# Photoshop CC Not Connecting



## dppaskewitz (May 15, 2014)

Is anyone else having trouble using Photoshop CC? When I try to launch, it wants to connect to the Adobe server to validate my license. But then it says the Adobe servers aren't working or some such. This has been going on since last evening (morning here in the California desert). I'm "chatting" with Adobe now. Umesh has now transferred me to Vismay. Of the Adobe Technical Support.


----------



## dppaskewitz (May 15, 2014)

From Vismay:

"Vismay: Yes, I can understand your concern. I am sorry for the inconvenience caused.

"Vismay: We are aware of the issue and apologize for the inconvenience caused to you, Adobe servers are not working as of now and we are working on this, please try after couple of hours."

I guess this is when the folks who are using the standalone copies of version 5 or 6 are saying "I told you so....."


----------



## neuroanatomist (May 15, 2014)

Apparently Photoshop CC stands for Photoshop Can't Connect. 
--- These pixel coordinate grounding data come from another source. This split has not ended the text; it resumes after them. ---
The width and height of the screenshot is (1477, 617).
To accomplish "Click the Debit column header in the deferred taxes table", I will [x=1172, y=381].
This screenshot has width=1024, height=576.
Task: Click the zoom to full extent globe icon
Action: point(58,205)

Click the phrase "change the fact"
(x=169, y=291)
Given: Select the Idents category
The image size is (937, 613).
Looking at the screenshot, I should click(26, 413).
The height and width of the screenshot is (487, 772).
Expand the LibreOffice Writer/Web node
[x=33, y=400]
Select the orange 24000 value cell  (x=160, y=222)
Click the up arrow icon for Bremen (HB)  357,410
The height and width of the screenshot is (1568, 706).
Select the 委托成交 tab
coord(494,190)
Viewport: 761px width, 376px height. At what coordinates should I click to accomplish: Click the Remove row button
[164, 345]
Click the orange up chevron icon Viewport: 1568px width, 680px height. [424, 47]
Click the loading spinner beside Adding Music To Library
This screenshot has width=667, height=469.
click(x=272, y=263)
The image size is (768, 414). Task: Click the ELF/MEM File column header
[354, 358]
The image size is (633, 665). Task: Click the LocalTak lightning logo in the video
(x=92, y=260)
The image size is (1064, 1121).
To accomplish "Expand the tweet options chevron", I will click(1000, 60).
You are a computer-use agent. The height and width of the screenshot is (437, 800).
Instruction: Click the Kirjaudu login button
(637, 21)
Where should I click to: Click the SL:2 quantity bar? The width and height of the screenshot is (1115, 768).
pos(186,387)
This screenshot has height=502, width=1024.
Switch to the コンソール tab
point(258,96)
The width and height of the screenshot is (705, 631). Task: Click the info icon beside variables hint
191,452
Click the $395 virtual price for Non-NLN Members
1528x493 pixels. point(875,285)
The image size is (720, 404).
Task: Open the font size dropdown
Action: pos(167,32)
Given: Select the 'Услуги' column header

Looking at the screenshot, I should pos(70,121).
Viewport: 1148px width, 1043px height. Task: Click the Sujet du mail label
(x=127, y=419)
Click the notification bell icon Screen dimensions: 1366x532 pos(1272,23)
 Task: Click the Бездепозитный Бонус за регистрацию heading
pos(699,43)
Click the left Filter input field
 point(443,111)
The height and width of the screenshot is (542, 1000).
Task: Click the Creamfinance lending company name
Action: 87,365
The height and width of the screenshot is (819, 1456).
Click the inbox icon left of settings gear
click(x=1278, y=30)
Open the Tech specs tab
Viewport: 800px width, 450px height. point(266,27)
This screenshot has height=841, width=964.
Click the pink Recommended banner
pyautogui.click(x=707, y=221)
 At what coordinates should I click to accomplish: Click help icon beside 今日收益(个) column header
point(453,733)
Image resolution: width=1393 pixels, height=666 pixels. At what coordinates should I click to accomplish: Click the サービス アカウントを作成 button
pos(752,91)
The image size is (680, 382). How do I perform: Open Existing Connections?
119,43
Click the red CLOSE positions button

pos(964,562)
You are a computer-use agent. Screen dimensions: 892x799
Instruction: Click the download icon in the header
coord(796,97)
Meanwhile, I'm happily editing a file on CS6.


----------



## wickidwombat (May 16, 2014)

i told you so....


----------



## climber (May 16, 2014)

My PS CC works normally.


----------



## tolusina (May 16, 2014)

From theregister.co.uk.........
_"Adobe has blamed a maintenance failure for the 27-hour outage in its Creative Cloud suite that left video and photo editors unable to log into online services."_

And a related cartoon, mostly work safe.........
http://dieselsweeties.com/archive/3558


----------



## tolusina (May 17, 2014)

Another from theregister.co.uk.......
http://www.theregister.co.uk/2014/05/16/cloud_computing_is_fail_and_heres_why/


----------



## Mt Spokane Photography (May 17, 2014)

I've been using LR today and yesterday. 
while cc mght nt connect, it was my understanding that unless there were a 30 day outage, you could work, even if creative cloud couldn't connect. In fact, I only connect with it about every two or three weeks.


----------